“Ann,” said Julie Anspacher, suddenly lifting the muff over her hands, “did you ever see two such big horses before?” The child turned its head with brightness, and bending down tried to see between the driver’s arms. Then she smiled.
“Are they yours?” she whispered.
Julie Anspacher took in a deep breath, stretching the silk of her waist across her breasts. “No,” she answered, “they are not mine, but we have two—bigger—blacker.”
“Can I see them?”
“Oh, yes, you shall see them. Don’t be ridiculous.”
The child shrank back into herself, clutching nervously at her muff. Julie Anspacher returned to her reflections.
It was almost five years since she had been home. Five years before in just such an Autumn the doctors had given her six months to live. One lung gone and the other going. They called it sometimes the White Death, and, sometimes, the love disease. She coughed a little, remembering, and the child at her side coughed too in echo, and the driver, puckering his forehead, reflected that Mrs. Anspacher was not cured.

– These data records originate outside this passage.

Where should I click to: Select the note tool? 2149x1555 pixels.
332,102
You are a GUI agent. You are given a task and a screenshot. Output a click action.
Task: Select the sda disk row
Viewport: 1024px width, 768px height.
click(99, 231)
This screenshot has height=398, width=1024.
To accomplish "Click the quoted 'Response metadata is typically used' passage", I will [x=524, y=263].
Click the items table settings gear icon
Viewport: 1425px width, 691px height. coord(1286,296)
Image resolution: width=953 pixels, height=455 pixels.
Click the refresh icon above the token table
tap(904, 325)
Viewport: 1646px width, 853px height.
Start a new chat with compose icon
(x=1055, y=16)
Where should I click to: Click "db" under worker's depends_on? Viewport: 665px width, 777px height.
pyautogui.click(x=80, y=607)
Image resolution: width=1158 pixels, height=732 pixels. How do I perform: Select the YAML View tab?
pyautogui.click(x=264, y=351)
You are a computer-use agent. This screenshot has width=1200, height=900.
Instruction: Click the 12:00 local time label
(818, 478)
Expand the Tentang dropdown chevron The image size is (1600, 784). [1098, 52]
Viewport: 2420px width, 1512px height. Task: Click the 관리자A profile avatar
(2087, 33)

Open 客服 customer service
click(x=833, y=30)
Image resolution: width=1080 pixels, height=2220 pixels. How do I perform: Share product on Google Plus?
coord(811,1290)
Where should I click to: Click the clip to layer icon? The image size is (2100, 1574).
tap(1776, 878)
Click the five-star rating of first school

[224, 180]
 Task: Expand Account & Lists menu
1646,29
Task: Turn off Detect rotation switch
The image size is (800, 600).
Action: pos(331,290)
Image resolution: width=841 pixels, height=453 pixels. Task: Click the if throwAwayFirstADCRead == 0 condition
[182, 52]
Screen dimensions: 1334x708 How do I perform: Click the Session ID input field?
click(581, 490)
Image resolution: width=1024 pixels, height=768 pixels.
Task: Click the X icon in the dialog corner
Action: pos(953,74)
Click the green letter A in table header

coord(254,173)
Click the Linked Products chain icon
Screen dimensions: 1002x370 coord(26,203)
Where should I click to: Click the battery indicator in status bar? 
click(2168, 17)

She was thirty-nine—she should have died at thirty-four. In those five years Paytor had seen her five times, coming in over fourteen hours of the rails at Christmas. He cursed the doctors, called them fools.
The house appeared dull white between the locust trees, and the smoke, the same lazy Autumn smoke, rose in a still column straight into the obliterating day.
The driver reined in the horses until their foaming jaws struck against their harness, and with a quick bound Julie Anspacher jumped the side of the cart, the short modish tails of her jacket dancing above her hips. She turned around and thrusting her black gloved hands under the child, lifted her out. A dog barked. She began walking the ascent toward the house.